[Opening INPUT section]
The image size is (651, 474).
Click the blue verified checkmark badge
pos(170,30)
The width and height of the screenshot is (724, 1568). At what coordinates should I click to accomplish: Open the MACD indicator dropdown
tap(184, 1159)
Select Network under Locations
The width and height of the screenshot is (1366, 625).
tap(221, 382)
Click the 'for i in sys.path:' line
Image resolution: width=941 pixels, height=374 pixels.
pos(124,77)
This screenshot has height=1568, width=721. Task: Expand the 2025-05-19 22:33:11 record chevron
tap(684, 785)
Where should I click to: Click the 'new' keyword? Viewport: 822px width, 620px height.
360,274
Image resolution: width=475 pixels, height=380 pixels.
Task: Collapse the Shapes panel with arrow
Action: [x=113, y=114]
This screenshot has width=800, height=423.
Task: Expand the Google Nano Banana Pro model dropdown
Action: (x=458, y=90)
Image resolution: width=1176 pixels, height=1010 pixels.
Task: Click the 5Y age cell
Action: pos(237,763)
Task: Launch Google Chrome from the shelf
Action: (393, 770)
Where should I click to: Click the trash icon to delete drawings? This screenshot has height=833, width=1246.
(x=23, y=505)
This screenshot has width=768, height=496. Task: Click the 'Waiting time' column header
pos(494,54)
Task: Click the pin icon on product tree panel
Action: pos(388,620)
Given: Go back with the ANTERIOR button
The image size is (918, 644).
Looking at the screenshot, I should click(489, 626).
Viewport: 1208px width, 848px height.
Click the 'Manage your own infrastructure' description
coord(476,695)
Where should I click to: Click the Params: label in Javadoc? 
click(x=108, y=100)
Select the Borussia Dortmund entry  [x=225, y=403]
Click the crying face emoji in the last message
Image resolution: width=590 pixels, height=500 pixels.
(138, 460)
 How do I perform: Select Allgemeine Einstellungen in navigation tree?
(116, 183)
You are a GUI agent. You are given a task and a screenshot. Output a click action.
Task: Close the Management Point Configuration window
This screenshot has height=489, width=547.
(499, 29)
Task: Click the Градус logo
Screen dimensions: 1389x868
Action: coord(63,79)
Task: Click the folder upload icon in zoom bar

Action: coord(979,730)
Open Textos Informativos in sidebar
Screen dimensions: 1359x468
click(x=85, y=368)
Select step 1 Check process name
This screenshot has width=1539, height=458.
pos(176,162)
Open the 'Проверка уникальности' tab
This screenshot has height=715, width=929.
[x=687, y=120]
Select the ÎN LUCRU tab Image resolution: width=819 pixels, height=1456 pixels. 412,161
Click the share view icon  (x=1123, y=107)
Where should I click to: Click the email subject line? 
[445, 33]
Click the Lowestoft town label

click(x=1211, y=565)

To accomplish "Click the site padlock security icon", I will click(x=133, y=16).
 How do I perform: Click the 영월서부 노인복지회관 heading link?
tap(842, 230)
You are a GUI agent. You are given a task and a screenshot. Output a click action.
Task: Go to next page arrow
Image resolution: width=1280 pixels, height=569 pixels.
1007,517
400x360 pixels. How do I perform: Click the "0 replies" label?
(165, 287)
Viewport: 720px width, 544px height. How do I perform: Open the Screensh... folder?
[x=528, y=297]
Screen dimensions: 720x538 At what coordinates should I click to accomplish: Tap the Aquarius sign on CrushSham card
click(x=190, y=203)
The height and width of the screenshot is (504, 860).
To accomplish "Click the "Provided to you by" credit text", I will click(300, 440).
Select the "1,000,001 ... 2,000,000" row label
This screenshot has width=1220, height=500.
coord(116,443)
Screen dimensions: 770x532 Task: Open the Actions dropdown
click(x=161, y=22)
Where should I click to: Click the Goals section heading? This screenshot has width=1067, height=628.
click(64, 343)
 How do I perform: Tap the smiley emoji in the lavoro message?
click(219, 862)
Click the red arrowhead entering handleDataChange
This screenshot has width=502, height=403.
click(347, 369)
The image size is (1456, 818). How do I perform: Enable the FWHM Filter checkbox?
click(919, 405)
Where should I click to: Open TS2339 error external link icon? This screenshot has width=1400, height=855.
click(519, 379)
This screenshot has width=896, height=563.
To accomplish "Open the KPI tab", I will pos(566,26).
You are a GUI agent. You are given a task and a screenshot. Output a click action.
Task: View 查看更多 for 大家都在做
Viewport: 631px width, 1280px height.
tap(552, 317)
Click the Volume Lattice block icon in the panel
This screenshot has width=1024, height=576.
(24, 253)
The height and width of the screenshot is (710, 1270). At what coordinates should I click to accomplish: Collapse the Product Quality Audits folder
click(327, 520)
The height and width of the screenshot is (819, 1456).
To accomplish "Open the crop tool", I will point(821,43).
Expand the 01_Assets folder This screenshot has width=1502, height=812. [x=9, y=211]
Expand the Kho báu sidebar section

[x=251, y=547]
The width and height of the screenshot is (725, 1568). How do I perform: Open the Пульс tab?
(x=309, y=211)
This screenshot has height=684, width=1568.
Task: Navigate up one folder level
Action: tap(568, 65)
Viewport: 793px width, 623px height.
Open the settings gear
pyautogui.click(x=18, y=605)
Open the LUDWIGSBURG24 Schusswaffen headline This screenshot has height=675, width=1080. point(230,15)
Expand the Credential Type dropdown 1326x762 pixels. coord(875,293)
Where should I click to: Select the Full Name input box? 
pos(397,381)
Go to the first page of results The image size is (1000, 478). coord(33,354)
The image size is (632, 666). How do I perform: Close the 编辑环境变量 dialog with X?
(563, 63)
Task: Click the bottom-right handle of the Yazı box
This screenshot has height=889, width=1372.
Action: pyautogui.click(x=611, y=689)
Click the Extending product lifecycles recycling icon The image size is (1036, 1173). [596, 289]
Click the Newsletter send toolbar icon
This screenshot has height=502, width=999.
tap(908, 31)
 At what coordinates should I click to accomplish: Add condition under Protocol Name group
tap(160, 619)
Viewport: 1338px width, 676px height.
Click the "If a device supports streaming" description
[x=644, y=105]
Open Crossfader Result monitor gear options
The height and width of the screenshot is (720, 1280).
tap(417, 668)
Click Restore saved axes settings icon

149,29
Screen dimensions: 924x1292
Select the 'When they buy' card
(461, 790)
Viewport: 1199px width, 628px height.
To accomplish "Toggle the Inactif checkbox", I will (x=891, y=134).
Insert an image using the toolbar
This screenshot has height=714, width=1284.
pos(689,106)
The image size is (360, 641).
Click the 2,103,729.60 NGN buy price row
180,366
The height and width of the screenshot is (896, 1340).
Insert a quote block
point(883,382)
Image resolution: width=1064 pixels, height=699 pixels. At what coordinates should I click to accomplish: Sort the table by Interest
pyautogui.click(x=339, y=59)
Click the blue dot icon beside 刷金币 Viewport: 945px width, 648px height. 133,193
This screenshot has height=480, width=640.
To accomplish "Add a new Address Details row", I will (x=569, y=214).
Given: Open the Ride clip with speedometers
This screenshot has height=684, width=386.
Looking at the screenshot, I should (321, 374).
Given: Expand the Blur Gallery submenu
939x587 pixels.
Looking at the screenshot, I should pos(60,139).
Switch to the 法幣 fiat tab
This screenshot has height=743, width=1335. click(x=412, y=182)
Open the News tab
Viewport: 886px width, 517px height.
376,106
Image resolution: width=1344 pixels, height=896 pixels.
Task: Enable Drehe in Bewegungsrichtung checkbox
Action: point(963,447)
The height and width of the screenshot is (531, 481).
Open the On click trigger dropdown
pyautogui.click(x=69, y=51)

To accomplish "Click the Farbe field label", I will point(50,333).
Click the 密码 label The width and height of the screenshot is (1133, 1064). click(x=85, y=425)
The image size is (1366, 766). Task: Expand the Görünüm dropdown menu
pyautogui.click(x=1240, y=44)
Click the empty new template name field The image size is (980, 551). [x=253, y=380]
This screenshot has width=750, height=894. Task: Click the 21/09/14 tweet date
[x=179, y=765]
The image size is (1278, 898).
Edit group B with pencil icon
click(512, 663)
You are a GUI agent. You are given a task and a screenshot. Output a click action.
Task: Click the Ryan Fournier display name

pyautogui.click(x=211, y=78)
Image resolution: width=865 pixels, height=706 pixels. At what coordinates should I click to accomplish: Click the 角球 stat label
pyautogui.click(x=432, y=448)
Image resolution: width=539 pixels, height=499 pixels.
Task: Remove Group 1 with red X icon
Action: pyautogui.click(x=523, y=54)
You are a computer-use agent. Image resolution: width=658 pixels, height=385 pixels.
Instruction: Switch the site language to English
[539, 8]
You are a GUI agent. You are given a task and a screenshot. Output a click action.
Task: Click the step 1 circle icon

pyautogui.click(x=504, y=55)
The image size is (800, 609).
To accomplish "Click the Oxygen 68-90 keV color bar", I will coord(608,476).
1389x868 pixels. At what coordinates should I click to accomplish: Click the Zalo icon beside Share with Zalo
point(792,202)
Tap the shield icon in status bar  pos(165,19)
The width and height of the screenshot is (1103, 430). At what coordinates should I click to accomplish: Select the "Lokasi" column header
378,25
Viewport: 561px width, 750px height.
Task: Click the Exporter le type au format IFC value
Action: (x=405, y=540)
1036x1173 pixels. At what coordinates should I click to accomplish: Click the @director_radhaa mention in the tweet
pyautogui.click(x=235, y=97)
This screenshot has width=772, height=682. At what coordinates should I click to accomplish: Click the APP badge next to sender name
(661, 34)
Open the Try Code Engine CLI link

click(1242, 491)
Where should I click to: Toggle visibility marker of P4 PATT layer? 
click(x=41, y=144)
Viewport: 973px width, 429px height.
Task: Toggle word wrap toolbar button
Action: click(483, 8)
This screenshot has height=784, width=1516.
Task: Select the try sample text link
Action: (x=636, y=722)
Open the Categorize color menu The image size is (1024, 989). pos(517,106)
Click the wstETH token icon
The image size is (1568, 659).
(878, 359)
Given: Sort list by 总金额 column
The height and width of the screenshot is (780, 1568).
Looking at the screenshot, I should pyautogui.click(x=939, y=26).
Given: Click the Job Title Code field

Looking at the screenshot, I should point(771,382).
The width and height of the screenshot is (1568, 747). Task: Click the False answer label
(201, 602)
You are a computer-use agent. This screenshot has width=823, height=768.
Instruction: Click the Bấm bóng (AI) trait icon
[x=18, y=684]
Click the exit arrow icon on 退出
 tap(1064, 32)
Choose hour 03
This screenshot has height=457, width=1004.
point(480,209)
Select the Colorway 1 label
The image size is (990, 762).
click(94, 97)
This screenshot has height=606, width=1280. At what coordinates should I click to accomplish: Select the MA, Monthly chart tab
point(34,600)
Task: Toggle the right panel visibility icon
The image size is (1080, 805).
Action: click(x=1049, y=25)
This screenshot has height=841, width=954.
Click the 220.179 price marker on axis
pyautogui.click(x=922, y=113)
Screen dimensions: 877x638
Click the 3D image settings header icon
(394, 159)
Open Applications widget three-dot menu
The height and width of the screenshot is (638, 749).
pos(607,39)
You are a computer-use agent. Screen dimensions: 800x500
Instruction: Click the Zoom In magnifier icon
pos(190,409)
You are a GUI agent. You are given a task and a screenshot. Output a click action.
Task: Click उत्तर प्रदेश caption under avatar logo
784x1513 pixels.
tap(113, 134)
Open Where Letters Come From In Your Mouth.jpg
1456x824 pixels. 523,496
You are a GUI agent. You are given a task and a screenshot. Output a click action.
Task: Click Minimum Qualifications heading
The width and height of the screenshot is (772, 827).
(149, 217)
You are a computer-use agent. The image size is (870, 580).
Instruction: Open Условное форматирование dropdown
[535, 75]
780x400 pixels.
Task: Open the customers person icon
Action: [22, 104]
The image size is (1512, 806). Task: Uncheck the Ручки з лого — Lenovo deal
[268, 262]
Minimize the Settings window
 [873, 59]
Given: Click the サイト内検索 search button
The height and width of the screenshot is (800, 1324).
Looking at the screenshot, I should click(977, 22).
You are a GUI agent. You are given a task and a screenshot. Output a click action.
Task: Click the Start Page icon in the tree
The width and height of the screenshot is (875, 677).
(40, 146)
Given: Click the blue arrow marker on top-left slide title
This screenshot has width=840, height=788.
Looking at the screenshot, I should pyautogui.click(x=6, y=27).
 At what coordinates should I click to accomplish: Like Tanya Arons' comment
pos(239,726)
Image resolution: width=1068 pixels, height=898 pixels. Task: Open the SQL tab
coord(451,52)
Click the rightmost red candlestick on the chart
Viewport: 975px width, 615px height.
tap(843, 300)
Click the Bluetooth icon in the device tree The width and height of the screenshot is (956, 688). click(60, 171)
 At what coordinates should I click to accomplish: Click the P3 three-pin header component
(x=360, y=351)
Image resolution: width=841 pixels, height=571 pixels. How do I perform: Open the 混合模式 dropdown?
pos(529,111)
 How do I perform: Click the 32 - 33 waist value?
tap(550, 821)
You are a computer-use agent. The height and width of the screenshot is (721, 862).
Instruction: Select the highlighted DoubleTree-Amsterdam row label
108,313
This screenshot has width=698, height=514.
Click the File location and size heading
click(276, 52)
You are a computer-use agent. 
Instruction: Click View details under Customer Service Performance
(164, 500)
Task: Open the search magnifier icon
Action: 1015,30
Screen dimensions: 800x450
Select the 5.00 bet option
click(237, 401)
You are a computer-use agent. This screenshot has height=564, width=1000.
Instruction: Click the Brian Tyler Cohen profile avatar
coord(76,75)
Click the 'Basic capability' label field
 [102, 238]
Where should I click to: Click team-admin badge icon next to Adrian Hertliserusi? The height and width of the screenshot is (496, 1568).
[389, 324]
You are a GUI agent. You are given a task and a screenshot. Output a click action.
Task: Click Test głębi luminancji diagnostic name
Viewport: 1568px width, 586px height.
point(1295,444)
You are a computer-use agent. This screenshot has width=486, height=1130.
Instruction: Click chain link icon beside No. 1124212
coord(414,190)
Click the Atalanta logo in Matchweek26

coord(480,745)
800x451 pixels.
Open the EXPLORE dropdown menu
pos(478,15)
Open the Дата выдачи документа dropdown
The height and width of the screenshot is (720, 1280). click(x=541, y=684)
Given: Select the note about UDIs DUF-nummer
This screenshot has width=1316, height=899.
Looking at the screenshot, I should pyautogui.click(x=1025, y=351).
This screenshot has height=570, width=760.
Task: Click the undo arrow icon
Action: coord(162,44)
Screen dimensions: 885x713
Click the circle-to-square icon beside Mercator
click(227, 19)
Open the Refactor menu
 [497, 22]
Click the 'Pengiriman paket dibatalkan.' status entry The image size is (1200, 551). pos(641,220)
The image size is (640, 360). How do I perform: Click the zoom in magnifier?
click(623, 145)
[Closing INPUT section]
Select all lines in the listing above where the word "entry" appears, and show them.

# [ANSWER]
Select the Borussia Dortmund entry  [x=225, y=403]
Click the 'Pengiriman paket dibatalkan.' status entry The image size is (1200, 551). pos(641,220)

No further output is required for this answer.